So we are now one month away from the big drag show. Last Saturday the sisters met to film the video introduction to our show. This meant the first shave. Armed with a full can of shaving cream (obtained for free from Mary Kay because I dragged Mandy along to a party) and a 12 pack of Bic Sensitive Skin Razors, I began the adventure. Into the shower we go (please note the use of black boxes and "blur dots" to protect my privacy and your vision) where we do the usual shampoo, conditioner, facial cleanser routine. I then opened the razors with a smile, lathered up an arm, and set to work. Now, boys have this tendency to be more hairy, even on our arms. I know...shocking, isn't it? Each razor pass would clear about an inch or two before clogging up. As you might imagine, it was a long process. I finished one arm just as the hot water was running out completely. Thank goodness I started early. After drying off, I used a trimmer to knock down the rest of the hair to more managable levels. I waited a while for the hot water heater, a large one to be sure, so that I wouldn't be dealing with shaving and goose bumps. As my crack team of make-up experts (Tessa and Gina) pointed out, they are NOT a good combo. The rest of the shaving went fairly well. I was very impressed with my legs...minus the slight speed bump cuts I got on my knees...which are tough to deal with! Two showers, several hours, and 5 razors later, it was done.

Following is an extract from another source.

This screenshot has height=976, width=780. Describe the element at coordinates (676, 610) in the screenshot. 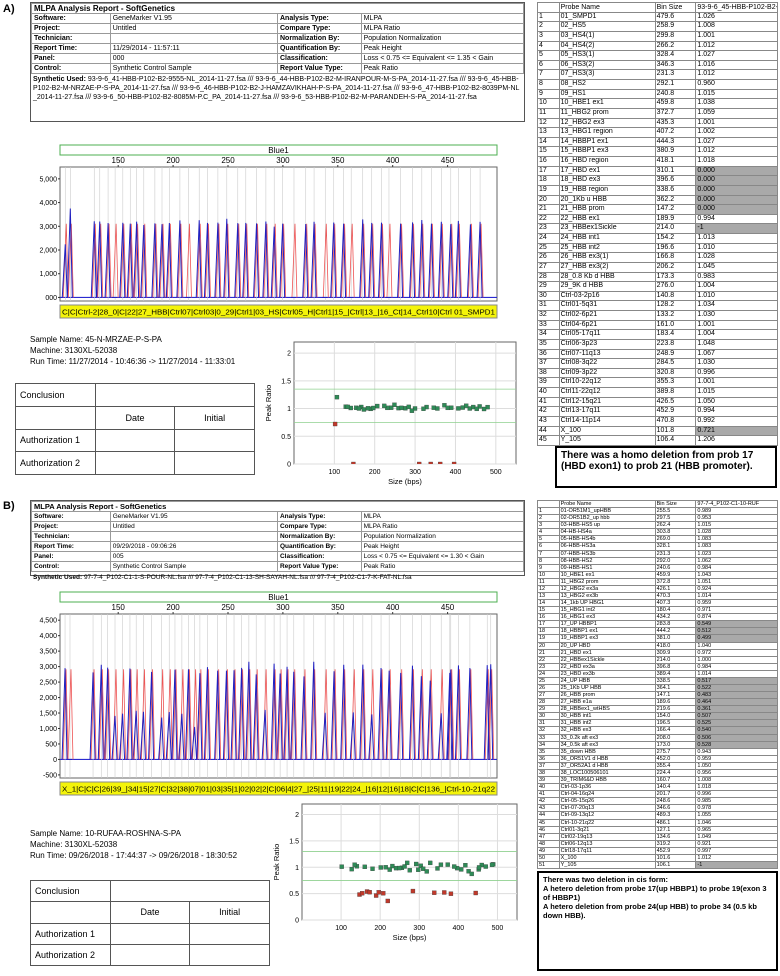

I see `probe-cell: 180.4` at that location.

So the process of shaving was interesting enough. But the sensations and introspections are even more so. First of all, it just feels ODD to not have hair someplace you normally do. Drying off with a towel, putting on clothing, or just the breeze moving past your body feels completely foreign. In some respects, it feels like a heightened awareness...you simply notice things more consistently because it feels different. In other respects, you lose sensation. Hair is connected to nerves and skin, and is part of a complicated system of our body. We become accustomed to feeling the air movements on our hair.

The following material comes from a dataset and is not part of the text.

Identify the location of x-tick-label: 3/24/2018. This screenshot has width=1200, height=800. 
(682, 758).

And so I started to think...it took me hours to get ready. Now granted, most women aren't starting from the level of hair I possess, but it's no wonder it takes so long for them to get ready! This is so much fricking work! Shave, moisturize (VERY important), dress. Then it's time for make-up! That took quite a while, though to be fair I was learning and could go much faster now that I know vaguely what I'm doing. And I kept thinking what if I get pulled over wearing this make-up? What if I get a flat and have to change a tire? What will the guys at work think next week if they notice I'm now hairless on my arms and legs?
The sheer volume of expectations, insecurities, and taboos about femininity and masculinity is overwhelming. Girls must shave themselves all over, men must not. Make-up on a means X, but Y on a female. So take a moment today and think about how we put so much emphasis and meaning on something as mundane as hair. I think you'll be surprised, and knowing most of my friends...a little outraged at the gender rules bullshit.